Lockheed launches civil version of C-130J


Lockheed Martin on Monday launched the civil variant of its C-130J Super Hercules military transport aircraft, the LM-100J, saying it expected to sell about 75 of the planes to mining and energy companies, and other commercial and government customers in coming years.

Lockheed said it had asked the U.S. Federal Aviation Administration (FAA) to certify the LM-100J, which will mirror the four-engine C-130J military workhorse, but without military avionics and communications equipment.
“The significance of that kickoff is that we’re expanding the capability of the C-130 enterprise into the commercial arena. That opens up a different market to us,” said Jack Crisler, vice president of business development for Lockheed’s air mobility, special operations and maritime programs.

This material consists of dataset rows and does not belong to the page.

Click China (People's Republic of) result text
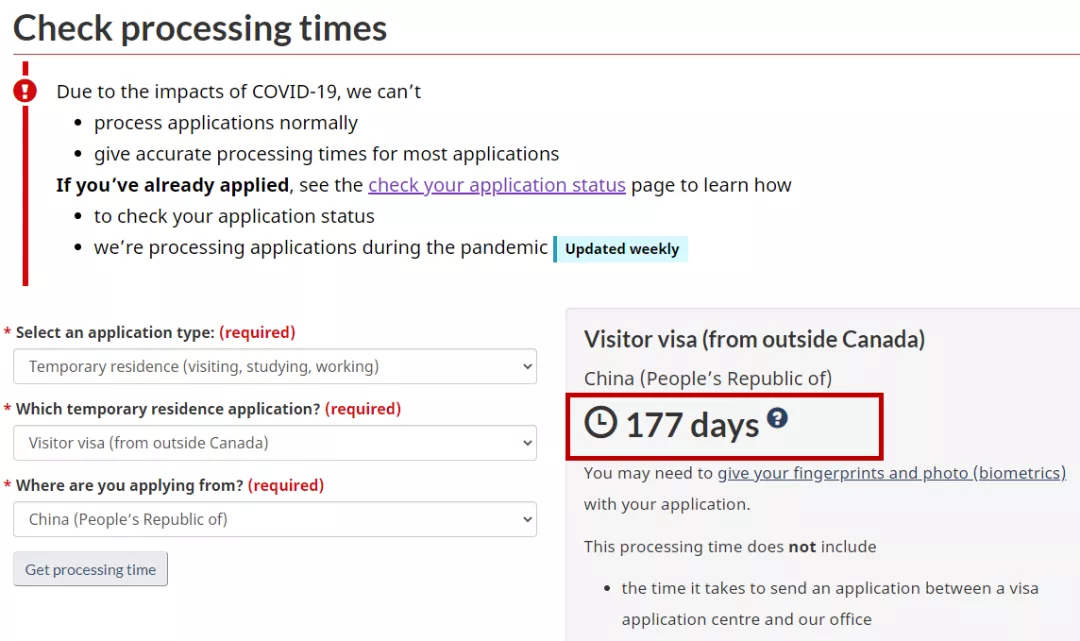Screen dimensions: 1080x641 pyautogui.click(x=708, y=379)
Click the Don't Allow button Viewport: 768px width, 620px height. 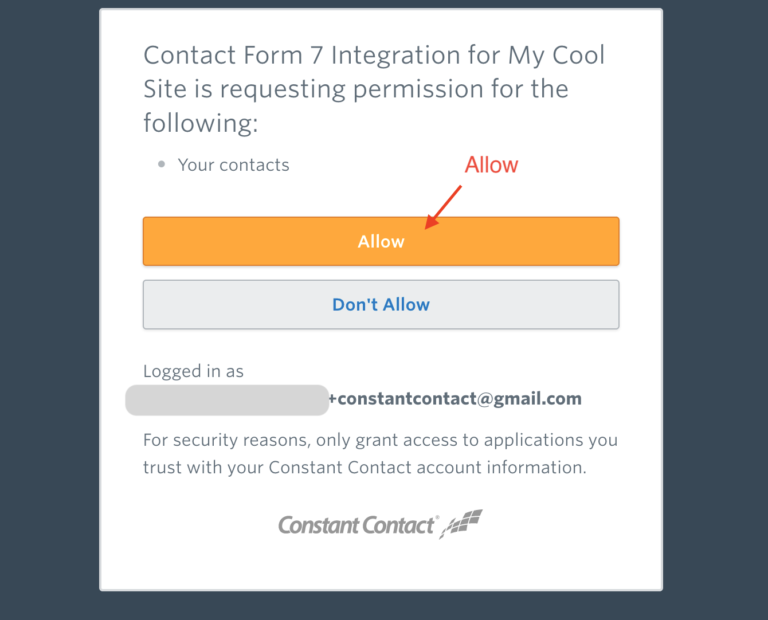(381, 305)
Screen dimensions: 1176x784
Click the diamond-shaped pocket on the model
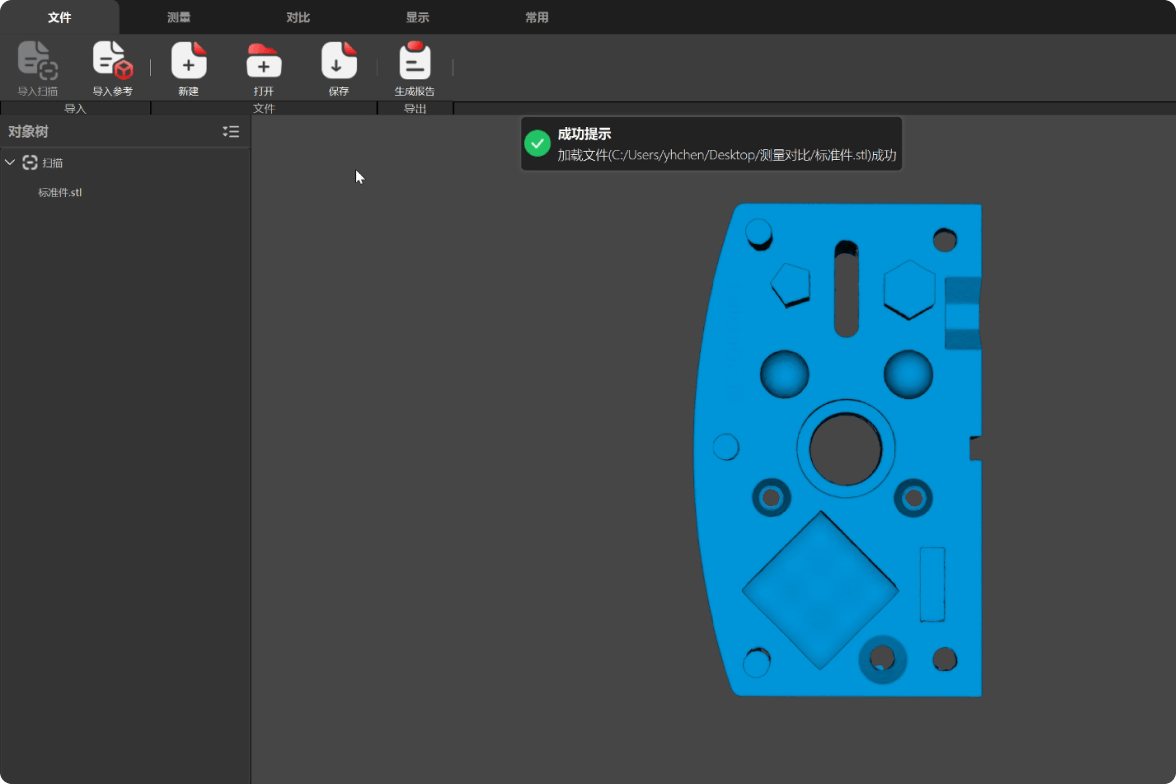pyautogui.click(x=820, y=589)
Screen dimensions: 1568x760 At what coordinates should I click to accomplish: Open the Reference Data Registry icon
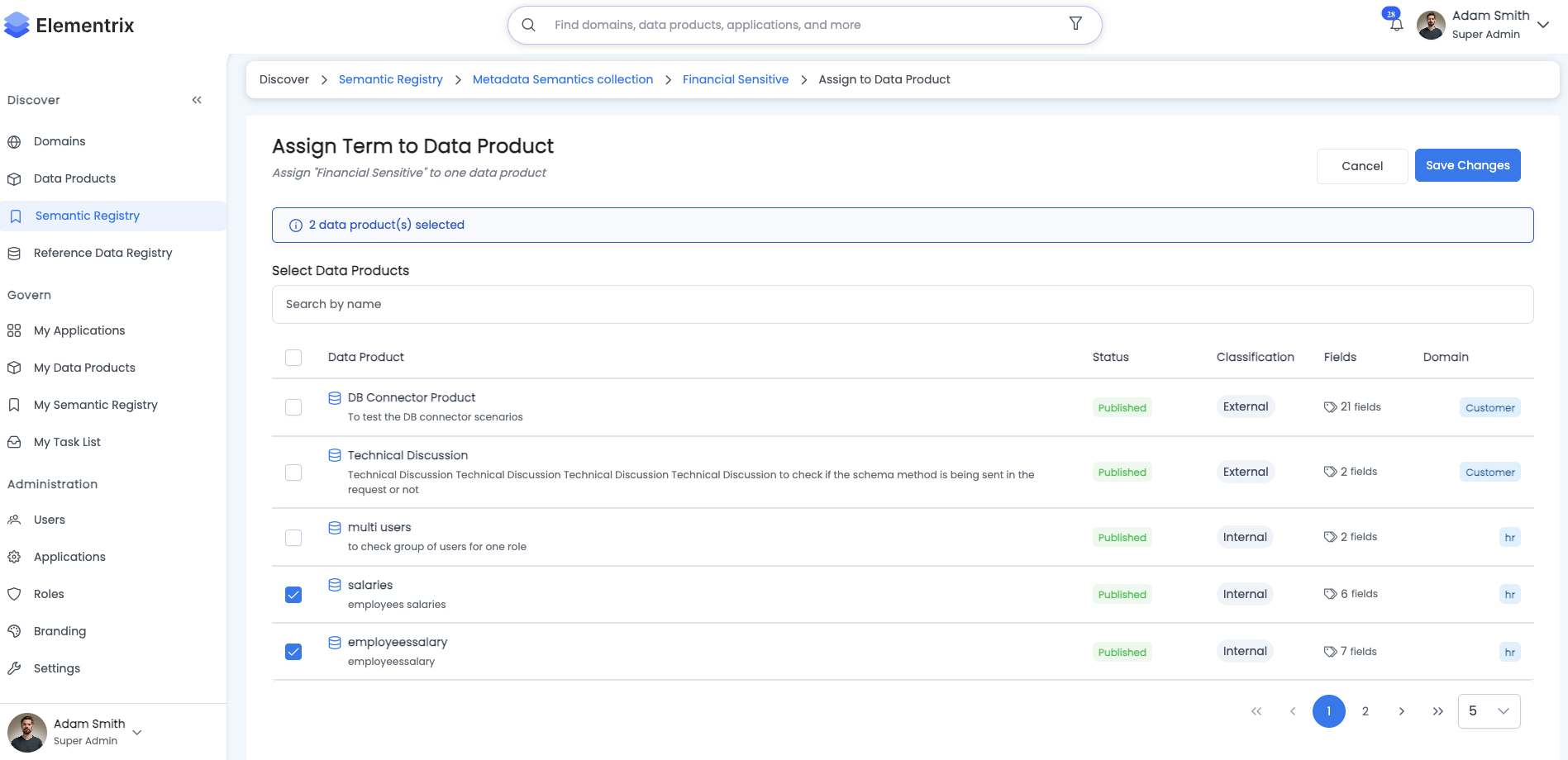point(15,253)
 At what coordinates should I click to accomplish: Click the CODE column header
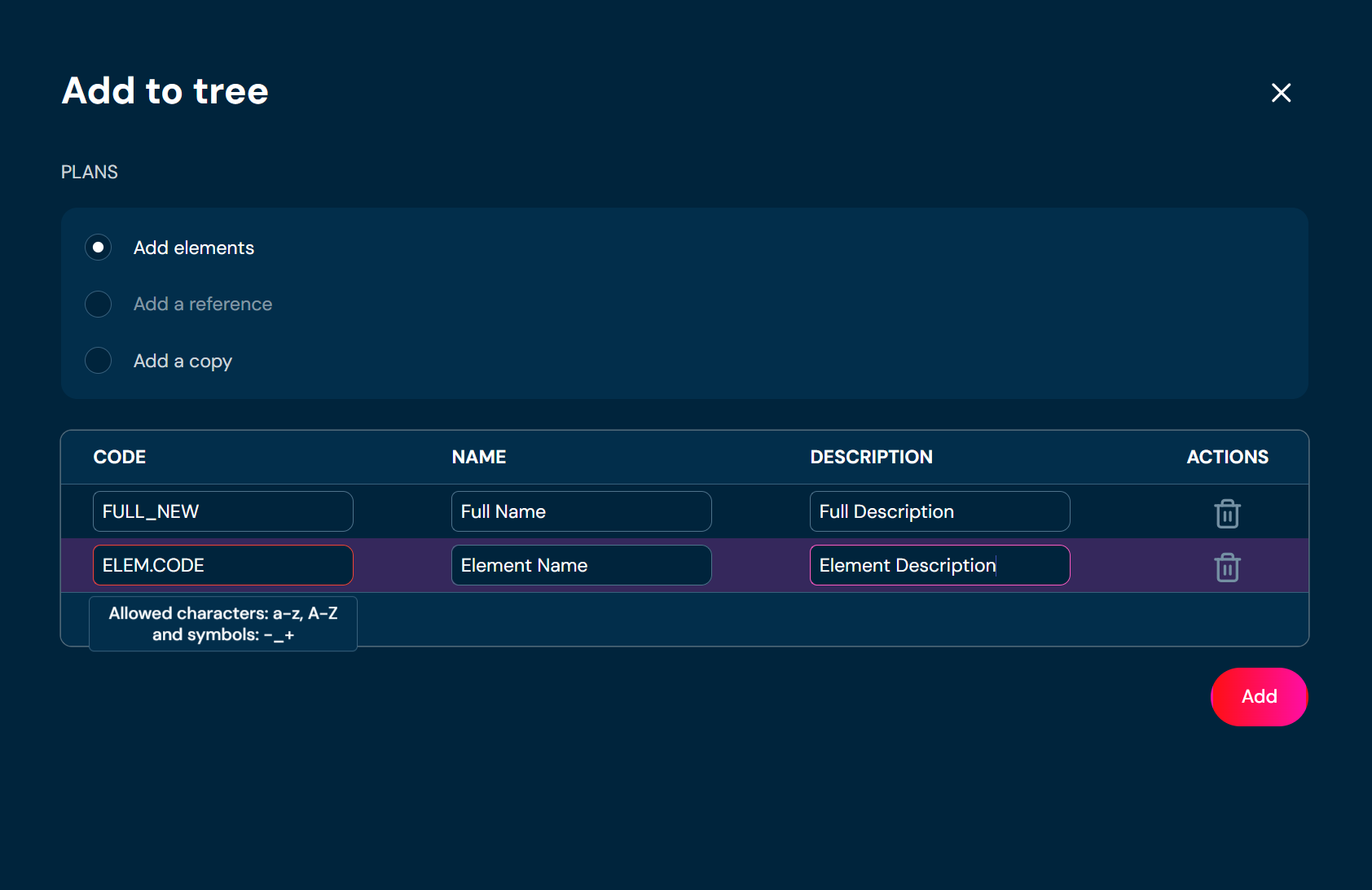(x=120, y=457)
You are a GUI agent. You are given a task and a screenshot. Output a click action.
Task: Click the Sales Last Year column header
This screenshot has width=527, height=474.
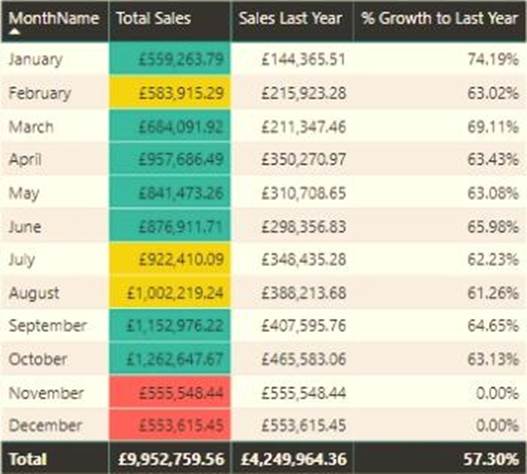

Crisler told Reuters that Lockheed hoped to land an initial order for the new LM-100J aircraft this summer but declined to provide more details. He said the turboprop plane, aircraft would be priced in the mid-$60-million range.

Lockheed, the Pentagon’s No. 1 supplier, is looking to adjacent markets and foreign orders for its weapons to offset weaker U.S. and European defense spending.

Lockheed said it built more than 100 L-100s from 1964 to 1992, and many of those commercial and government customers were now starting to look for replacement aircraft.

Other plane-makers, including Brazil’s Embraer, are also eyeing potential sales of large cargo planes.
“The LM-100J is … a modern answer to the existing, multi-tasked L-100 airlift fleet,” George Shultz, vice president and general manager of Lockheed’s C-130 programs. “Our customers and legacy L-100 operators tell us that the best replacement for an L-100 is an advanced version of the same aircraft.”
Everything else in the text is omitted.